Stated task:
Replace each occurrence of "screenshot" with "screen capture" in the items below, and leave all other text unchanged.
* Begin *
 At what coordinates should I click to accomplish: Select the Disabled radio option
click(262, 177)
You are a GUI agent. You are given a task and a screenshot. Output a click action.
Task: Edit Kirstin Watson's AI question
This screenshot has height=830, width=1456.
* End *
Response to this exercise:
 At what coordinates should I click to accomplish: Select the Disabled radio option
click(262, 177)
You are a GUI agent. You are given a task and a screen capture. Output a click action.
Task: Edit Kirstin Watson's AI question
This screen capture has height=830, width=1456.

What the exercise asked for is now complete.